-- What is asked --
Please extract every line of the listing below and reproduce each one word for word.

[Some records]
+--

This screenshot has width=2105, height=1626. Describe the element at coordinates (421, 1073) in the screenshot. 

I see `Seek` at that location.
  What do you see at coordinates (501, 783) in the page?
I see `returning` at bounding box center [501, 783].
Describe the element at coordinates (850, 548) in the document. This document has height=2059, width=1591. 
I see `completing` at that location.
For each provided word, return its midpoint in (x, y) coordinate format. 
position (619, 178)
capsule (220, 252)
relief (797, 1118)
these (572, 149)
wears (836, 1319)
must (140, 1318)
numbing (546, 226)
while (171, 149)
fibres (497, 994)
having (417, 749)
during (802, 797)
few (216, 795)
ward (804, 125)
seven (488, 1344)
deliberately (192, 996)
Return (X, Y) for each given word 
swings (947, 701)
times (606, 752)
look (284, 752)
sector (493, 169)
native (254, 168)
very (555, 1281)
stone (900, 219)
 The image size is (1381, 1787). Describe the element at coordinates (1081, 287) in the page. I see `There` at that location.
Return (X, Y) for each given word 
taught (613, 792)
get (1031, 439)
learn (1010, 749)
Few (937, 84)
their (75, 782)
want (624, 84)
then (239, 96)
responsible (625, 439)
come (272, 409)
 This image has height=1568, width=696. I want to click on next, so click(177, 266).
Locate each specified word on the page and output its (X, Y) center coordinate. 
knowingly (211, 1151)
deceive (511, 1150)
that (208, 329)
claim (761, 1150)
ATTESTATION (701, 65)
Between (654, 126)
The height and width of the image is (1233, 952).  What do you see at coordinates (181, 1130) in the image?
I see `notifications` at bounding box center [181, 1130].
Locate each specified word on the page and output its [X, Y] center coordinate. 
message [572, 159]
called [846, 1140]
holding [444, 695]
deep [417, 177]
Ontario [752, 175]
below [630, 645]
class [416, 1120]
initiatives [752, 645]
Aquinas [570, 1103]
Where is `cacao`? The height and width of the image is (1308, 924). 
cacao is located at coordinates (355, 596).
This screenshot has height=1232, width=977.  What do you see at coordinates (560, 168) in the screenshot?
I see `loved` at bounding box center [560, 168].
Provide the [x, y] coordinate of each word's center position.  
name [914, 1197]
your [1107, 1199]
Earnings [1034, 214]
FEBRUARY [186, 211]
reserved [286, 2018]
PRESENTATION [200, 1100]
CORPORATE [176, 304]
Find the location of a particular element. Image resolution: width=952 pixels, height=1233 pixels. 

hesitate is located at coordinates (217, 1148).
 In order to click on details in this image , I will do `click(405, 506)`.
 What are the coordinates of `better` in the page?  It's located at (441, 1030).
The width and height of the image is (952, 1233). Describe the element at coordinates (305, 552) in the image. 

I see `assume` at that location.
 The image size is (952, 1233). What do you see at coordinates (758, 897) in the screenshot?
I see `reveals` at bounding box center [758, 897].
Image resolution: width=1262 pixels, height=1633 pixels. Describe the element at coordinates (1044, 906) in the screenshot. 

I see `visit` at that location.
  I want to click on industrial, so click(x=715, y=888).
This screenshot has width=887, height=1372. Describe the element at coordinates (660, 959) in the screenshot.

+--

-- Response --
This screenshot has width=2105, height=1626. Describe the element at coordinates (421, 1073) in the screenshot. 

I see `Seek` at that location.
  What do you see at coordinates (501, 783) in the page?
I see `returning` at bounding box center [501, 783].
Describe the element at coordinates (850, 548) in the document. This document has height=2059, width=1591. 
I see `completing` at that location.
For each provided word, return its midpoint in (x, y) coordinate format. 
position (619, 178)
capsule (220, 252)
relief (797, 1118)
these (572, 149)
wears (836, 1319)
must (140, 1318)
numbing (546, 226)
while (171, 149)
fibres (497, 994)
having (417, 749)
during (802, 797)
few (216, 795)
ward (804, 125)
seven (488, 1344)
deliberately (192, 996)
Return (X, Y) for each given word 
swings (947, 701)
times (606, 752)
look (284, 752)
sector (493, 169)
native (254, 168)
very (555, 1281)
stone (900, 219)
 The image size is (1381, 1787). Describe the element at coordinates (1081, 287) in the page. I see `There` at that location.
Return (X, Y) for each given word 
taught (613, 792)
get (1031, 439)
learn (1010, 749)
Few (937, 84)
their (75, 782)
want (624, 84)
then (239, 96)
responsible (625, 439)
come (272, 409)
 This image has height=1568, width=696. I want to click on next, so click(177, 266).
Locate each specified word on the page and output its (X, Y) center coordinate. 
knowingly (211, 1151)
deceive (511, 1150)
that (208, 329)
claim (761, 1150)
ATTESTATION (701, 65)
Between (654, 126)
The height and width of the image is (1233, 952).  What do you see at coordinates (181, 1130) in the image?
I see `notifications` at bounding box center [181, 1130].
Locate each specified word on the page and output its [X, Y] center coordinate. 
message [572, 159]
called [846, 1140]
holding [444, 695]
deep [417, 177]
Ontario [752, 175]
below [630, 645]
class [416, 1120]
initiatives [752, 645]
Aquinas [570, 1103]
Where is `cacao`? The height and width of the image is (1308, 924). 
cacao is located at coordinates (355, 596).
This screenshot has height=1232, width=977.  What do you see at coordinates (560, 168) in the screenshot?
I see `loved` at bounding box center [560, 168].
Provide the [x, y] coordinate of each word's center position.  
name [914, 1197]
your [1107, 1199]
Earnings [1034, 214]
FEBRUARY [186, 211]
reserved [286, 2018]
PRESENTATION [200, 1100]
CORPORATE [176, 304]
Find the location of a particular element. Image resolution: width=952 pixels, height=1233 pixels. 

hesitate is located at coordinates (217, 1148).
 In order to click on details in this image , I will do `click(405, 506)`.
 What are the coordinates of `better` in the page?  It's located at (441, 1030).
The width and height of the image is (952, 1233). Describe the element at coordinates (305, 552) in the image. 

I see `assume` at that location.
 The image size is (952, 1233). What do you see at coordinates (758, 897) in the screenshot?
I see `reveals` at bounding box center [758, 897].
Image resolution: width=1262 pixels, height=1633 pixels. Describe the element at coordinates (1044, 906) in the screenshot. 

I see `visit` at that location.
  I want to click on industrial, so click(x=715, y=888).
This screenshot has width=887, height=1372. Describe the element at coordinates (660, 959) in the screenshot.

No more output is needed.